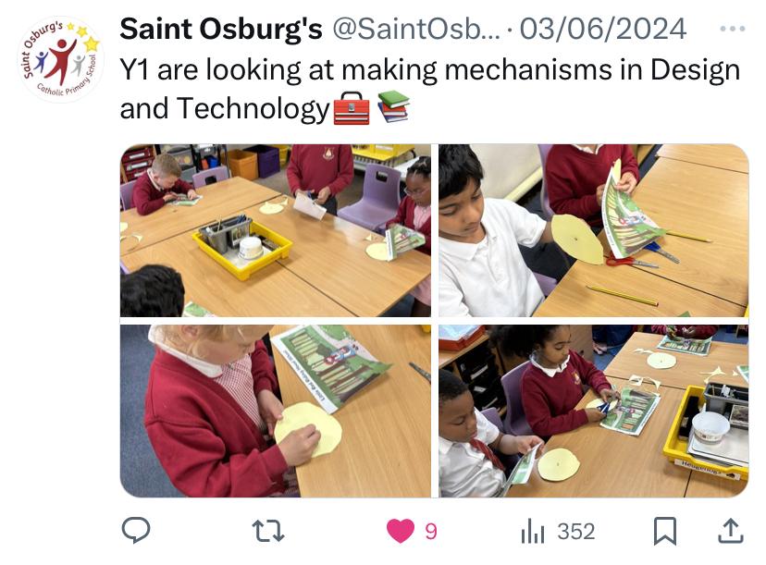The width and height of the screenshot is (766, 565).
Task: Unlike the tweet via pink heart
Action: click(400, 532)
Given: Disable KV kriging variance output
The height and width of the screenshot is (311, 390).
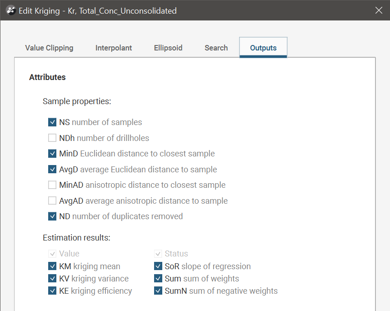Looking at the screenshot, I should click(52, 279).
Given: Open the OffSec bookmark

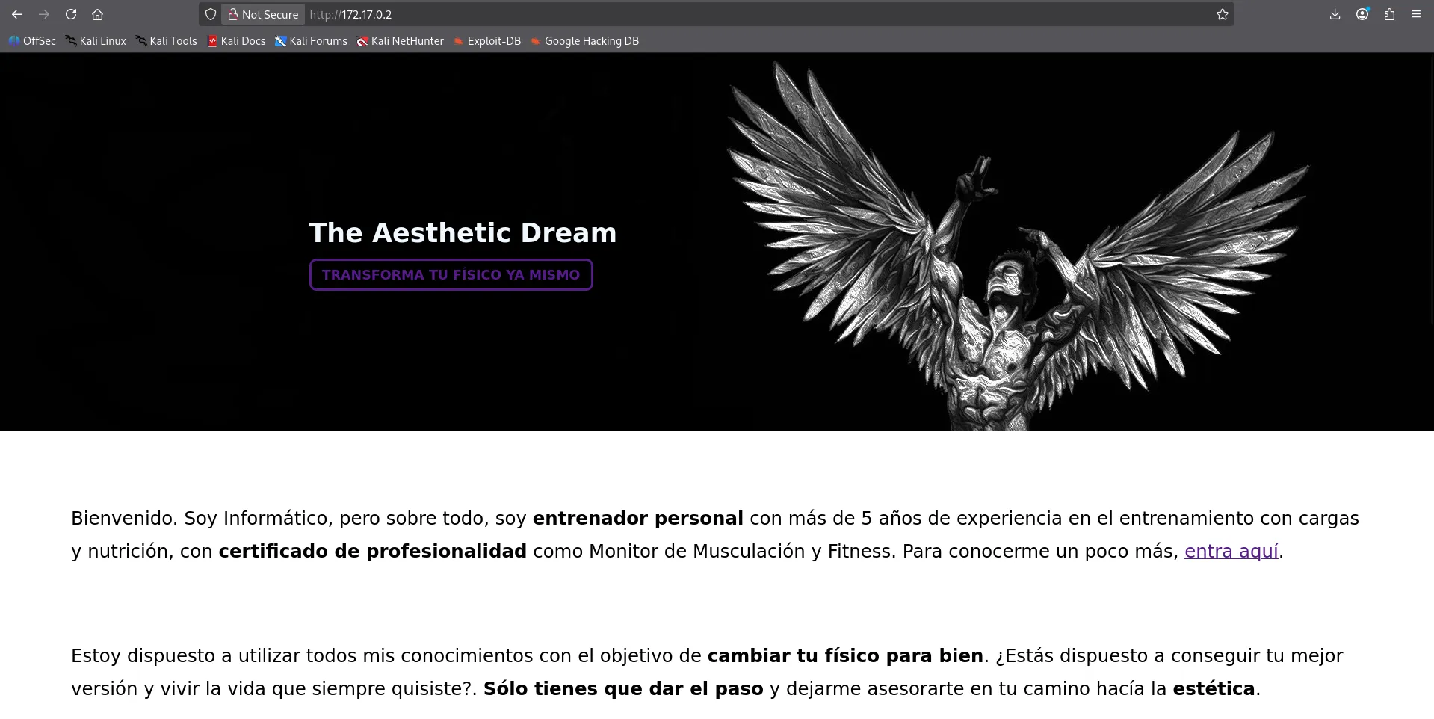Looking at the screenshot, I should (x=32, y=41).
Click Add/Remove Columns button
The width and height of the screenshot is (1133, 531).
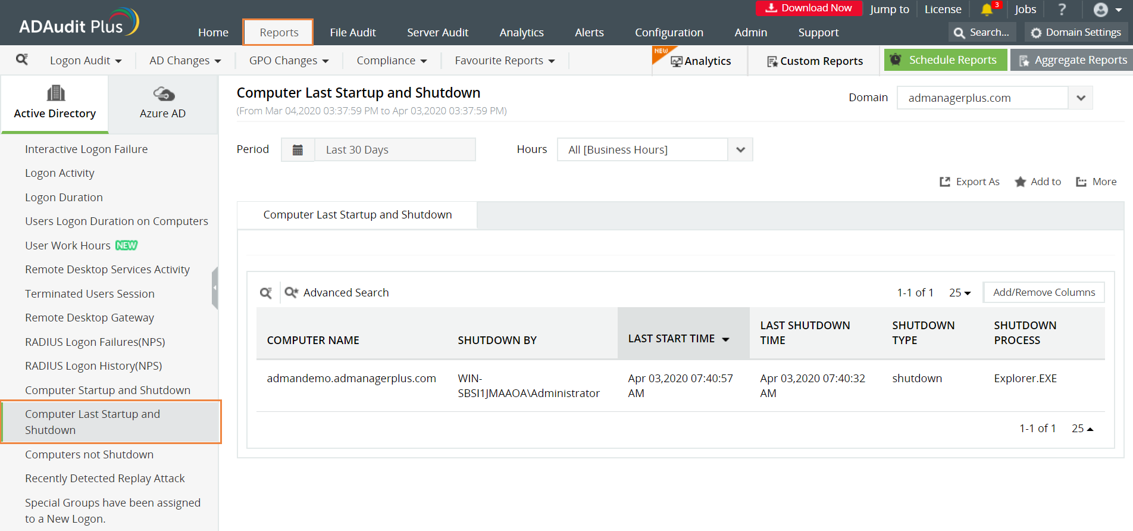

--------------------

_Goal of the exercise_
Between and including the line above that contains "The height and" and the line that contains "Click Add/Remove Columns button", restate every line word for word. Pictures stay out.

_Solved exercise_
The height and width of the screenshot is (311, 390).
Looking at the screenshot, I should click(52, 279).
Given: Open the OffSec bookmark

Looking at the screenshot, I should (x=32, y=41).
Click Add/Remove Columns button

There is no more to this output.